Exactly as written, please set down all of the entries again, with no pictures.
DATA FOR ANALYSIS START
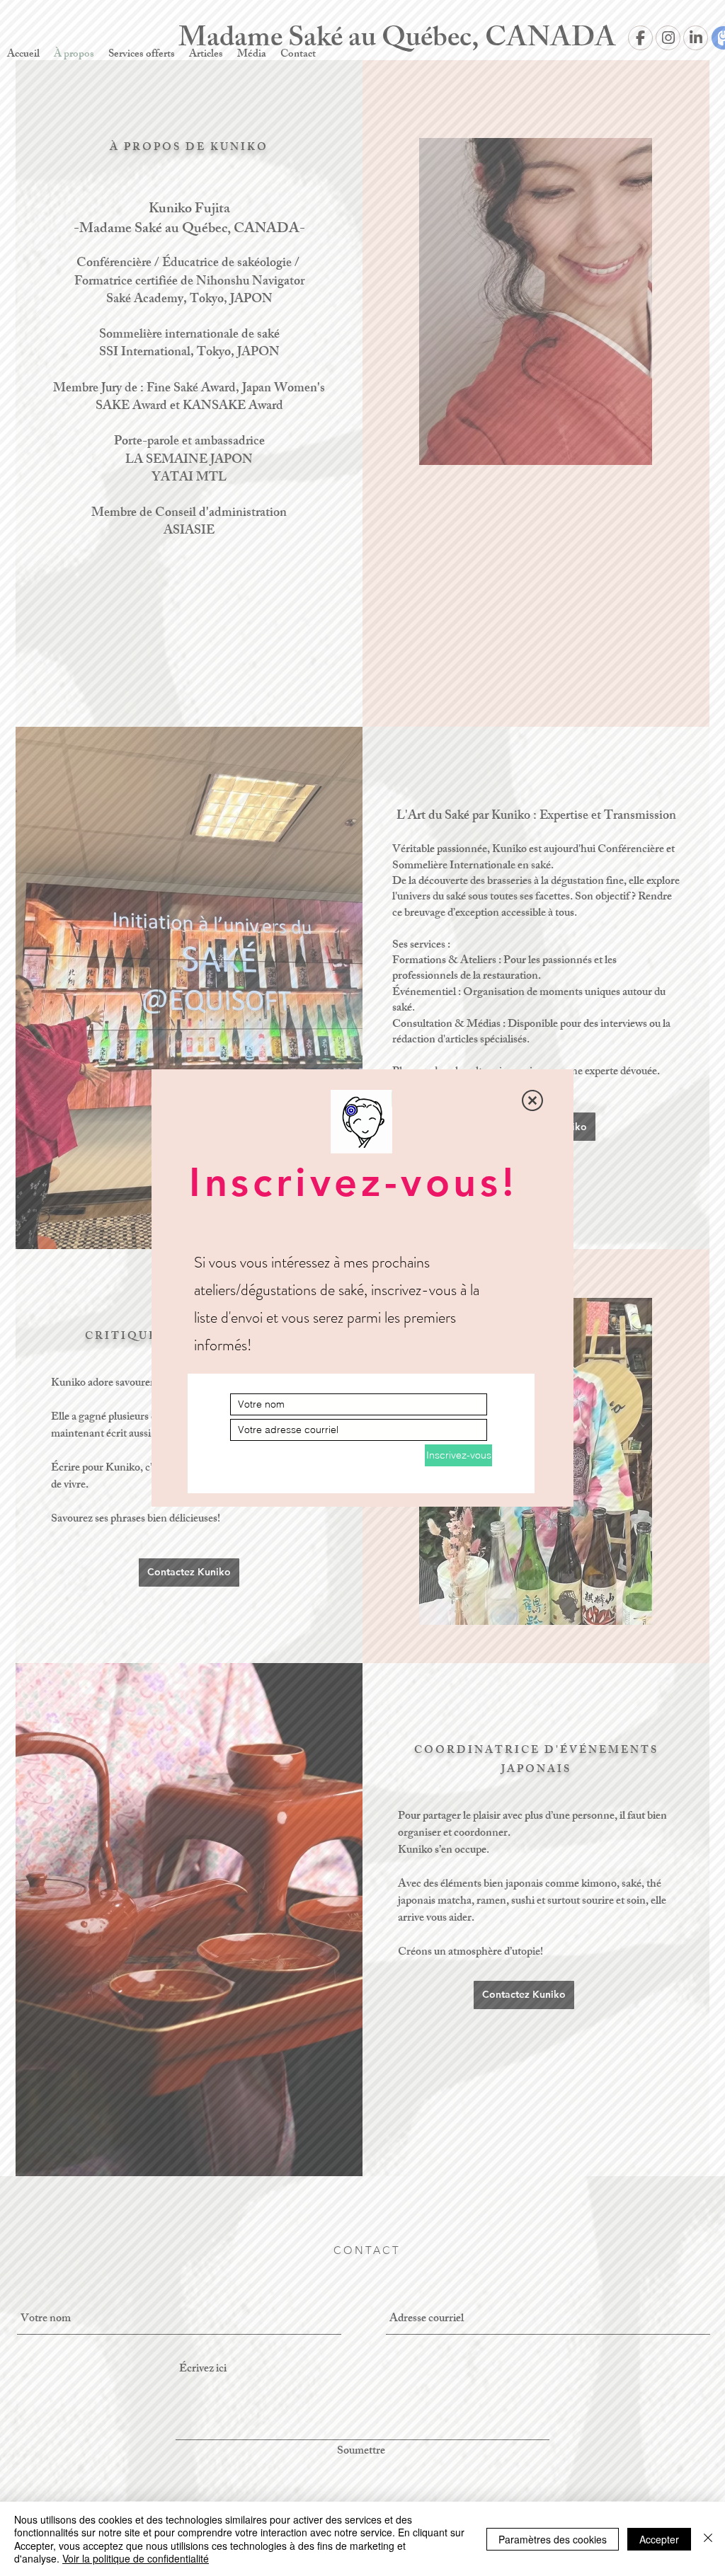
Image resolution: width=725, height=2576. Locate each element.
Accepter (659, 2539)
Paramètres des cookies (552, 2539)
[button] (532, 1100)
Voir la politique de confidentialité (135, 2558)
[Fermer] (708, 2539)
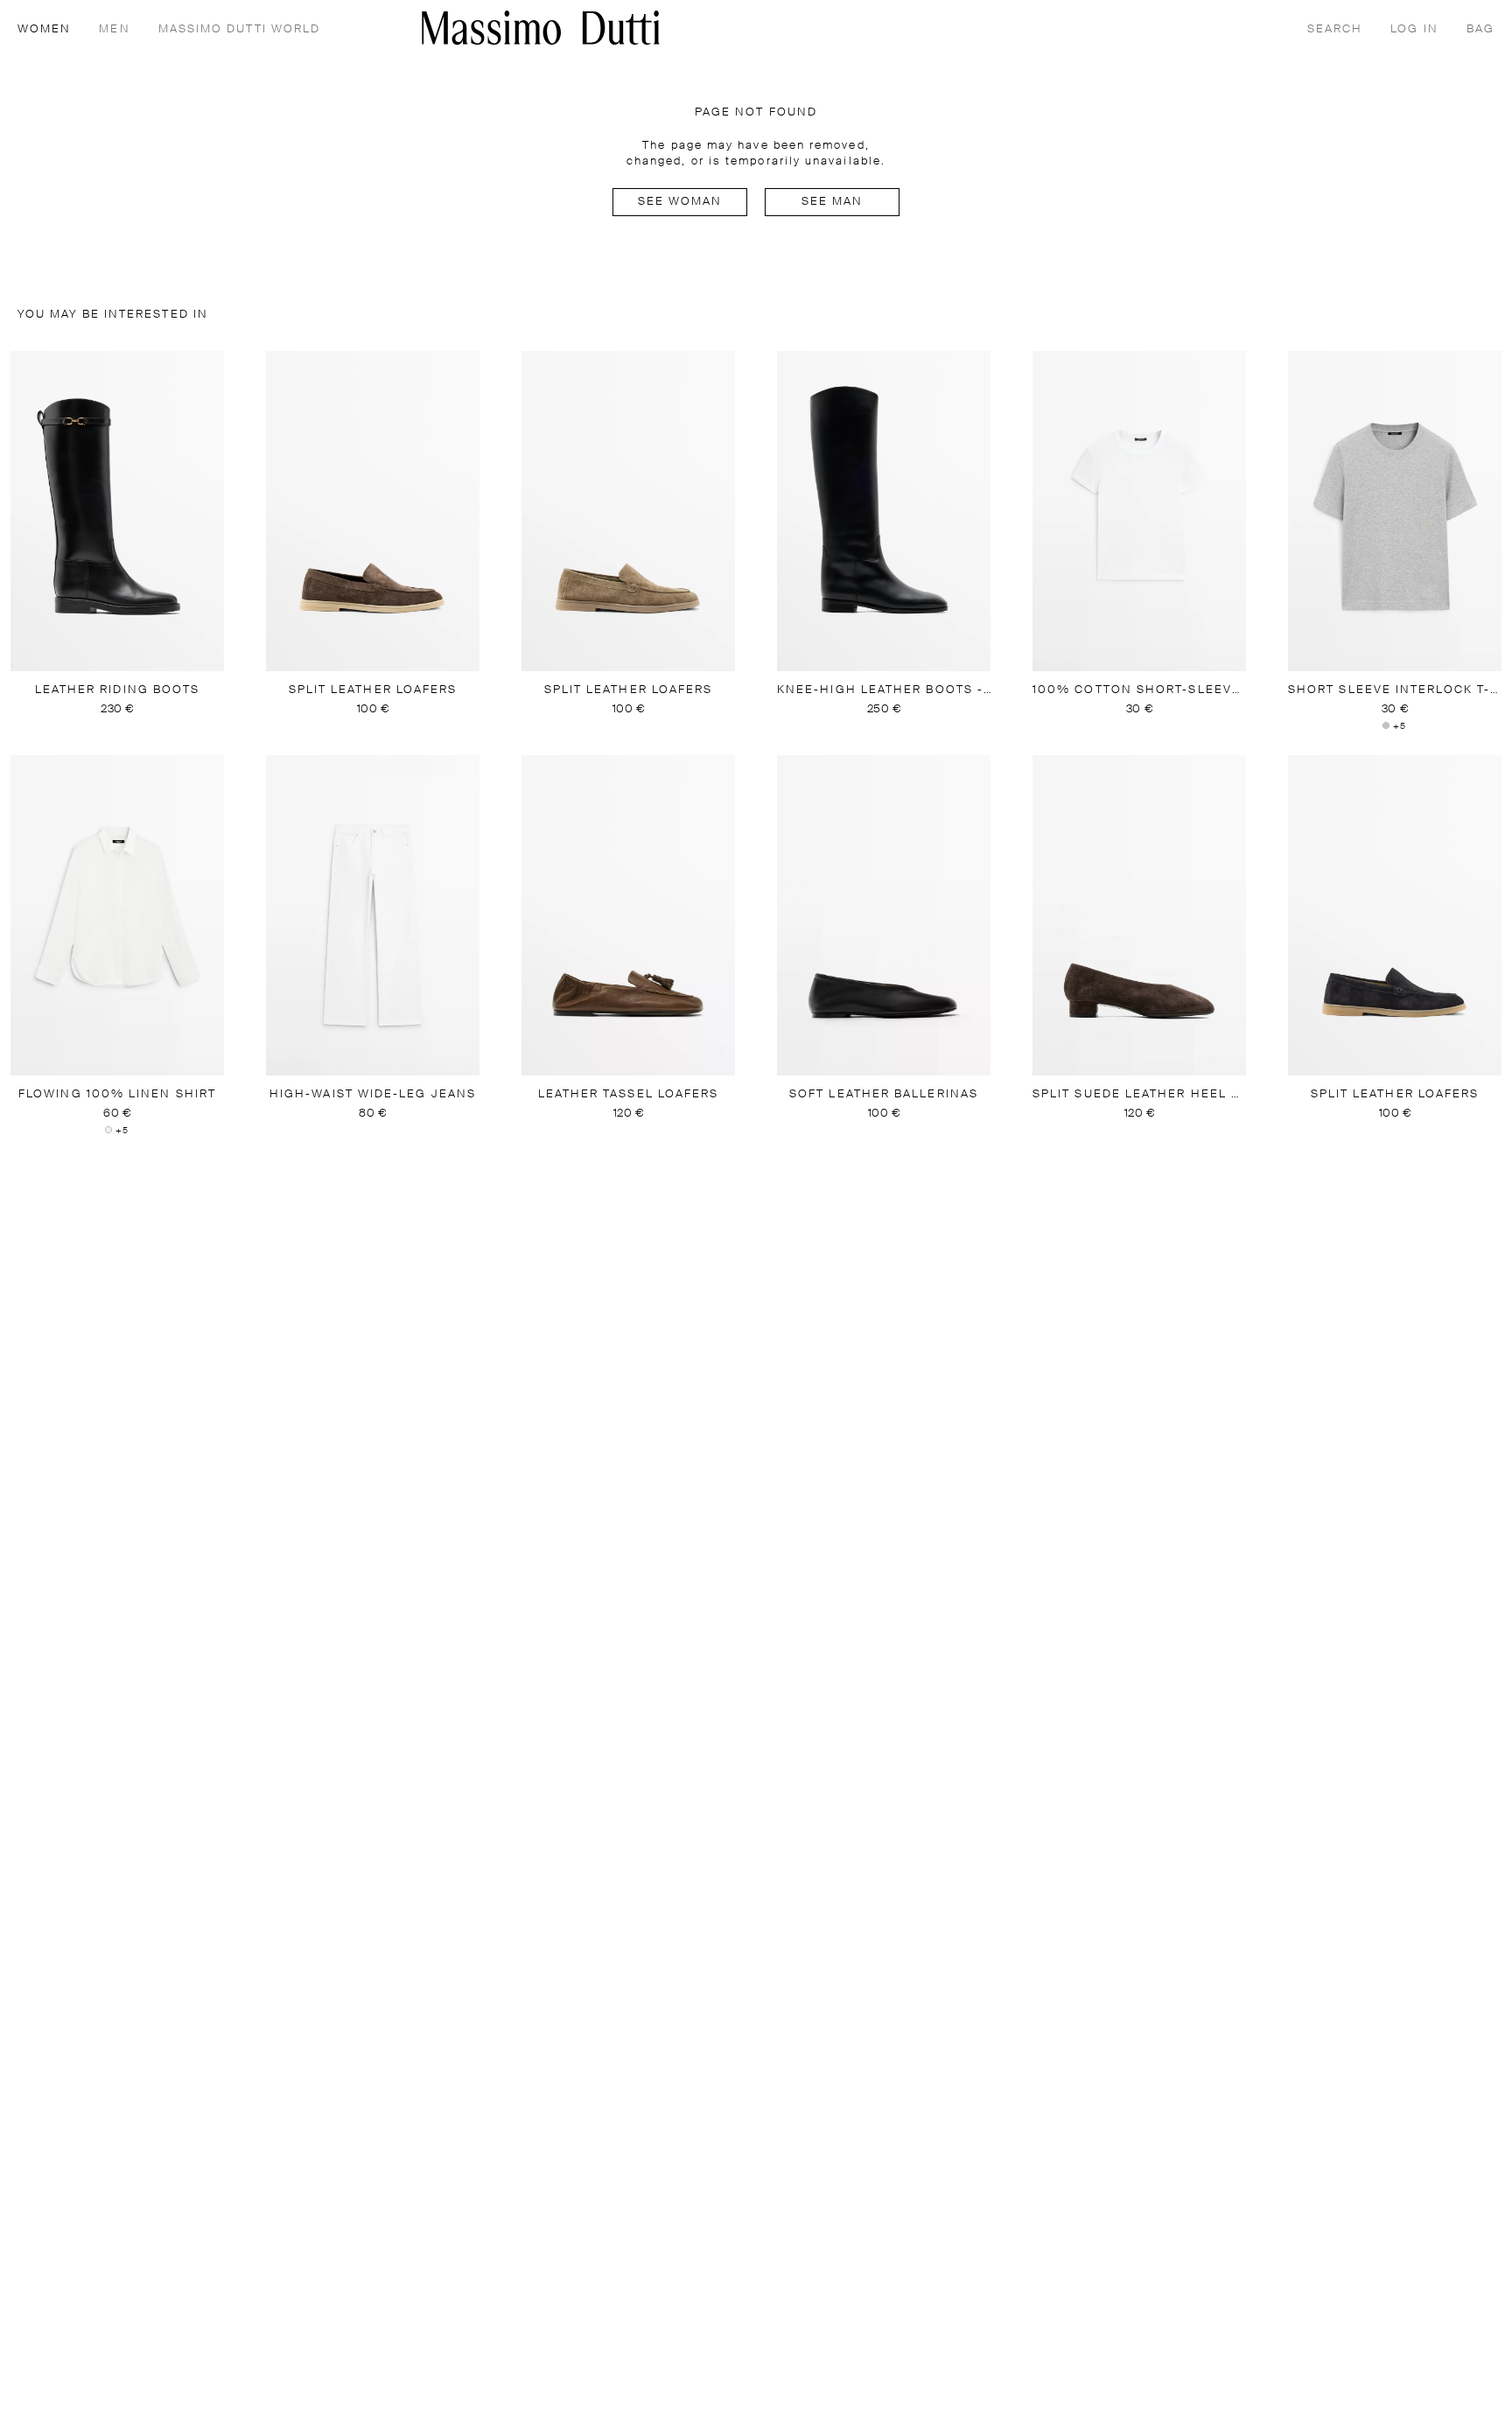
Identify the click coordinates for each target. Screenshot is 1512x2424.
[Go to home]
DATA FOR ANALYSIS END
**RESULT FOR THIS EXERCISE:**
Image resolution: width=725, height=2576. Locate each element.
Accepter (659, 2539)
Paramètres des cookies (552, 2539)
[button] (532, 1100)
Voir la politique de confidentialité (135, 2558)
[Fermer] (708, 2539)
Identify the click coordinates for each target. Screenshot is 1512x2424.
[Go to home]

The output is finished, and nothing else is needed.